The “Bridge” The Official Gateway to the Village”



The bridge seen in this picture is located on the main road to the village. Whenever one enters the village from Gutters, this is the only crossing point. It crosses one of the major tributaries of the Rio Cobre River known as the Colburns Gully. The Coleburns Gully is sometimes called the Spring Garden River since it flows through that region.


The unofficial name of the bridge is “Kilby Bridge”. The Bridge was first located about a half mile away in Grove, where it was probably used on the Old Harbor road as the main crossing point since the Coleburns gully also runs across the Old Harbor road. It was removed from Grove in 1921, according to Mr.
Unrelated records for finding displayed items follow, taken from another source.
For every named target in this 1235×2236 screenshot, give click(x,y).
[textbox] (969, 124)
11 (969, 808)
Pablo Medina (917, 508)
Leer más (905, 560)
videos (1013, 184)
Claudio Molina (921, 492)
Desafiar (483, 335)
Alban Whyte and replaces an old Arch Bridge. The Arch Bridge was located about 50 yards to the left of Kilby Bridge (as shown in this picture). There is not much that is known about the origin of the Arch Bridge but further research may reveal this.  


The Coleburns Gully is usually quite active throughout the year but sometimes goes dormant during the prolonged dry season. It can become quite violent however during the rainy season, where, on many occasions it has been known to overflow its banks and create havoc for farmers and residents in close proximity. Most times however, it is a welcomed source of irrigation for farmers as well as recreational activities such as boys swimming in its waters playing “lickings”, a game where the swimmer emerges from the deep full force, with one leg in the air aimed precisely at their opponents head. The object is to submerge the opponent with a crushing blow to the head, tempered with waves created by the action. A “splitting” headache is a reminder of the encounter and that the victim should be careful the next time.


Although the old arch bridge is long gone, the one above (which is still old) is still going strong though constantly being battered by trucks from Jamaica Broilers and general day-to-day traffic.


Another feature of this location (to the far right of this picture, beside second car) is a huge mango tree fondly called “Bellyful”. This tree got its name due to the size and effect of the mangoes, which it bore. Not only was it a famous landmark, but also the source of many duppy stories and various other legends. It was also a favorite stop for those traveling on foot, especially when it is bearing ripe mangoes. No matter what time of the year one passes by old Bellyful, they are always tempted to look up to see if there were mangoes present. It is not clear how old Bellyful is; its presence however, is an enduring link to the past. It is said that many years ago the tree was once cut down considerably but has grown back to what is seen in the picture below.